## WHAT THIS TASK INVOLVES
After locating the line that contains "Task: Open the", quote it and all lines after it through the end of the entries, and nothing more. Pictures stay out.
(RECORDS SHOWN begins)
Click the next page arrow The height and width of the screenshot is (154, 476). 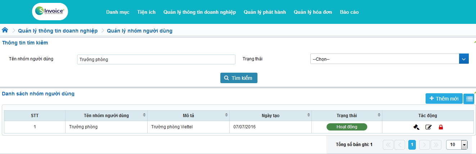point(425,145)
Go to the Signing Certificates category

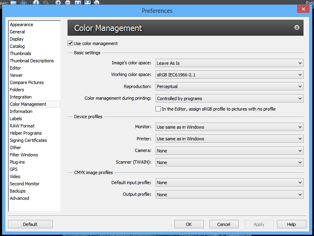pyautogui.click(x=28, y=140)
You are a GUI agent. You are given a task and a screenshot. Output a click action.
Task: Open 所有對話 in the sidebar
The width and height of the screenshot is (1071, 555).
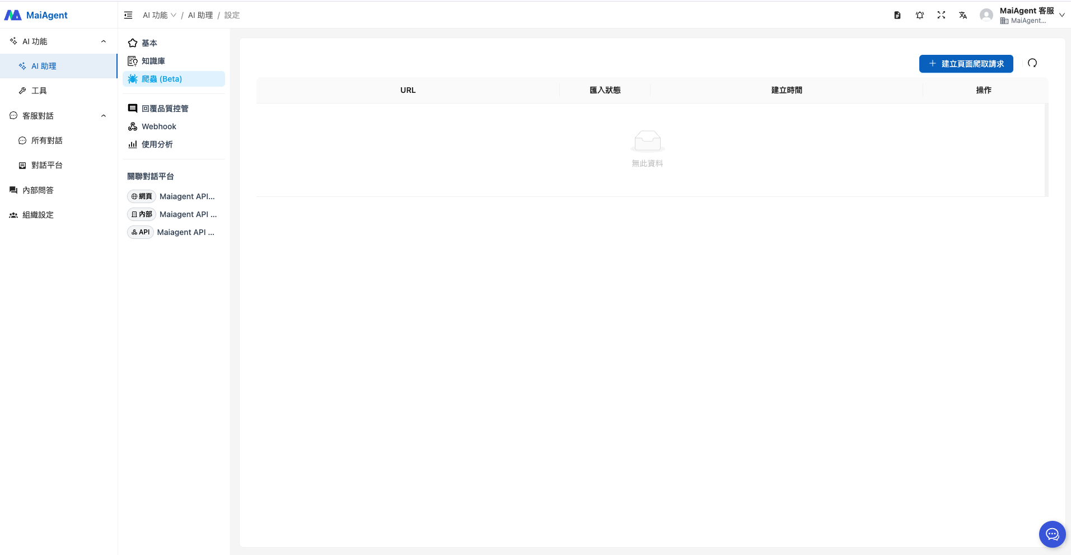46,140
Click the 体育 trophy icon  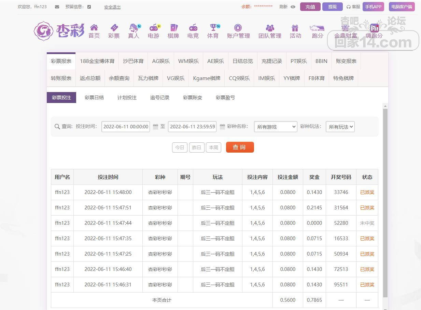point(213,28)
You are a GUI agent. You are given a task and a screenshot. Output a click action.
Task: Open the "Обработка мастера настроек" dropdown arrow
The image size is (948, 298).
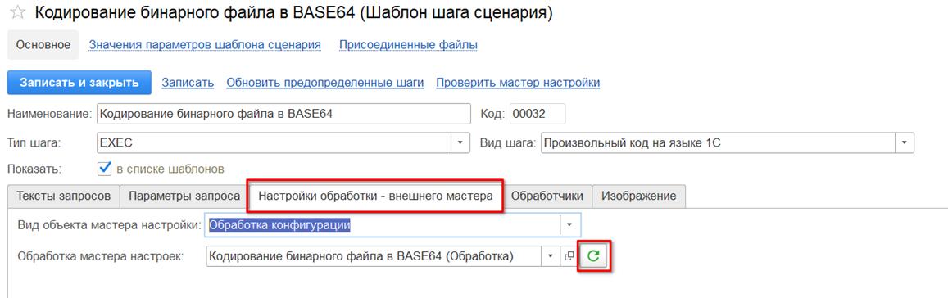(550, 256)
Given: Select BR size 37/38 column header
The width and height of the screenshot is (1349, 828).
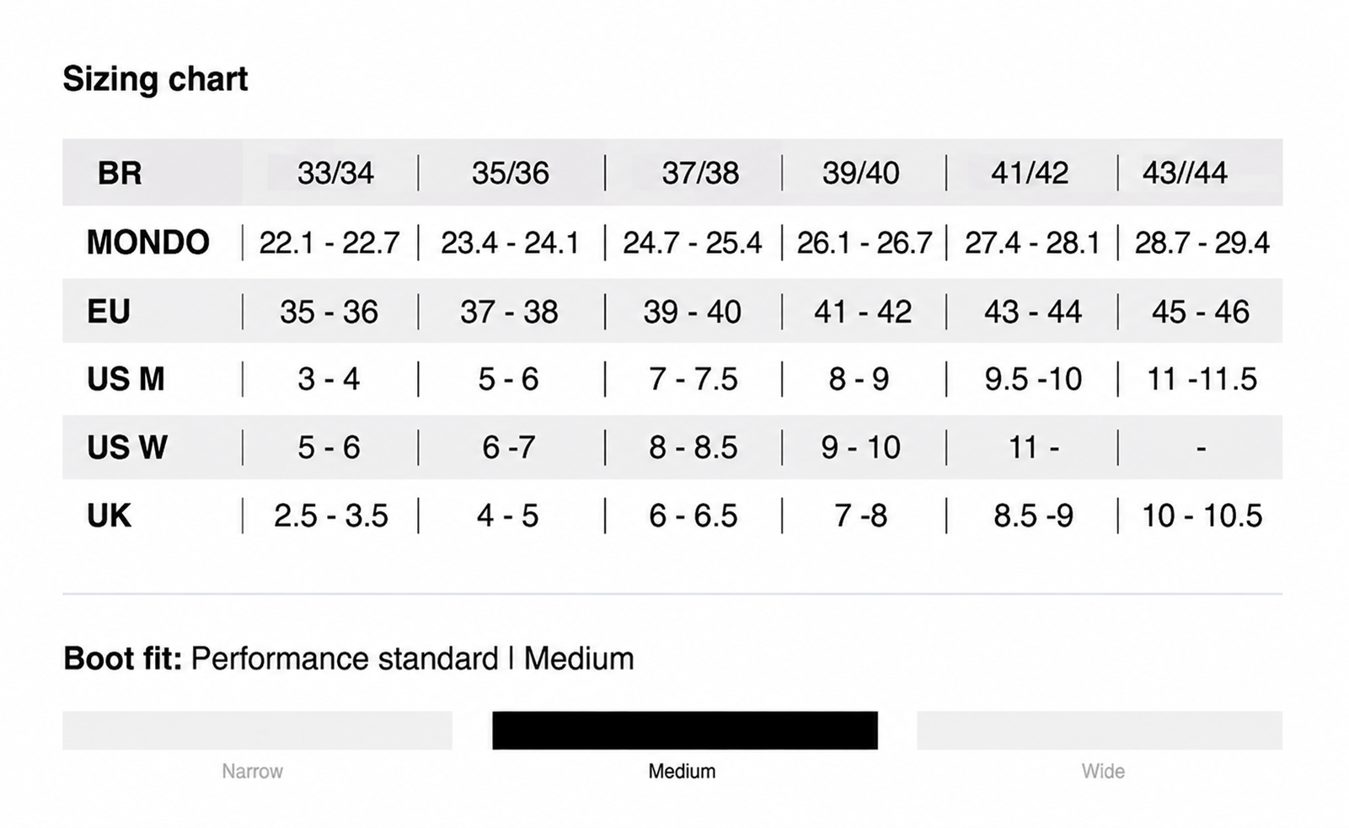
(RECORDS SHOWN ends)
## TASK SOLUTION
Task: Open the "Обработка мастера настроек" dropdown arrow
The image size is (948, 298).
(550, 256)
Given: Select BR size 37/38 column header
The width and height of the screenshot is (1349, 828).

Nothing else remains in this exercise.